文字通り押し倒した。と出かけた言葉を飲み込む。

「そういうところ男らしいよなぁ…」

「女子からモテる理由もわかる…」

「そういや、バレンタイン凄かったって聞いたけど…やっぱ、ガチで告白とかされんの?」

「大体は憧れだけど、本気で好きって言われたことも何度か」

「マジかぁ…やっぱ、そういうのあるんだな…」

「元々同性しか愛せないって人もいるし、同性愛者ではないけど同性を好きになっちゃったって人もいるよ。私に告白してくるのはどちらかといえば後者の方が多いかな…」

「鈴木と星野はそういうのに対して偏見とかなさそうだな。俺は…そういう人が居るって頭では理解していても、自分が同性から告白されたら気持ち悪いって思っちゃいそう…」

「…そう思うこと自体は罪じゃないんじゃないかな。違う人間なんだ。理解出来ないのが当たり前だよ」

まるで自分を正当化しているように聞こえた。私だって、異性愛は理解出来ない。杉野くんはまだ、そのことは知らない。

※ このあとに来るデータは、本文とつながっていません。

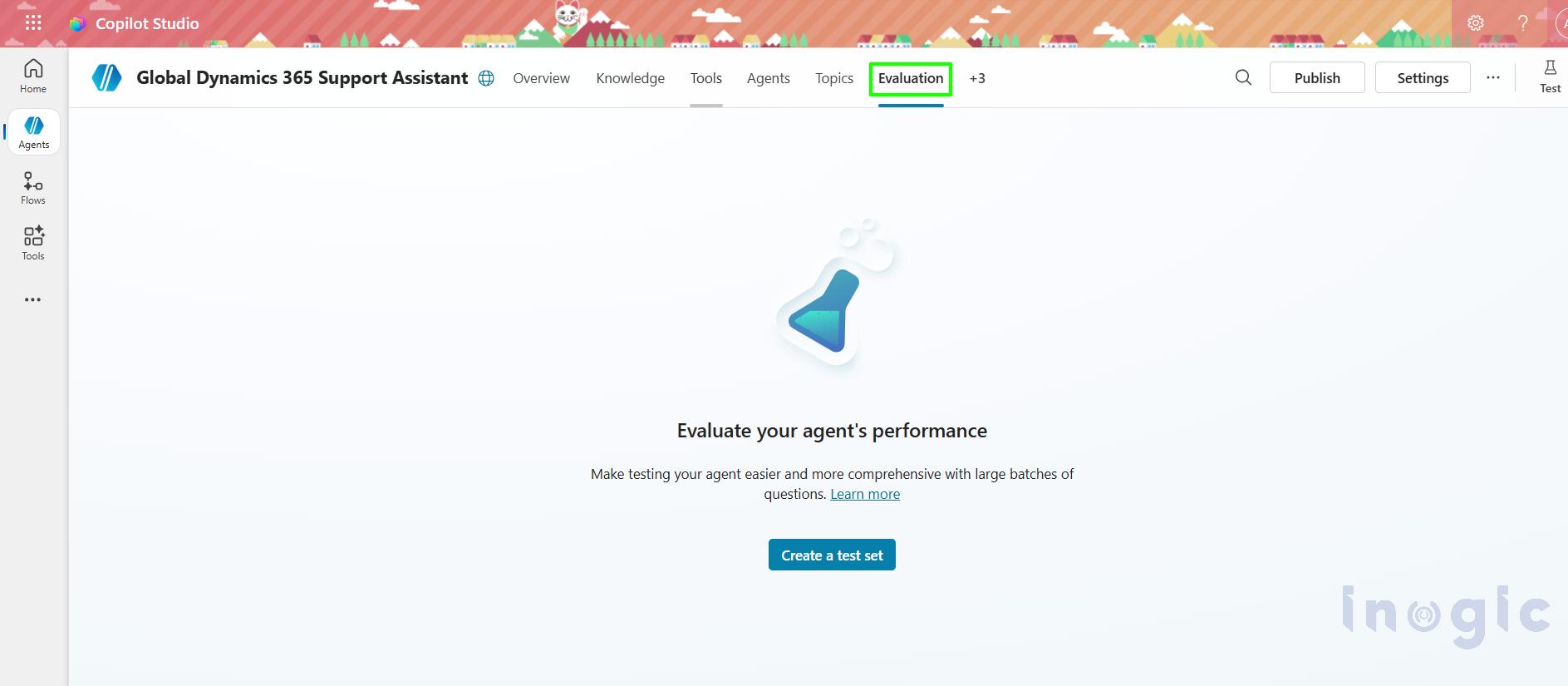Open the Test flask panel
The image size is (1568, 686).
(x=1550, y=76)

「大事なのは、理解出来ないからって真っ向から否定しないことじゃないかな。杉野くんはきっと、同性から告白されても、馬鹿にしたりはしないでしょ?」

「ああ…まあ…」

「それだけで充分じゃないかな」

少なくとも私は、それで充分だと思う。理解しようとする気持ちだけで。気持ちを否定しないだけで。口には出さず、心で呟く。
望を含めた3人が言葉を失う。

「あれ、2人とも…もしかして私に惚れちゃった?」

冗談っぽく言うと、それはない。と2人の声が揃った。

「そういう返し、自分に自信がないと出来ないよな…」

「俺には無理だ…」

「俺も…てか星野、さっきから全然喋んないけど…大丈夫か?」

「ん…ああ、悪い。ちょっとボーっとしてた…」

そう答える彼は、アレクではなく望だ。
戻った…と私を含めた3人の声が重なった。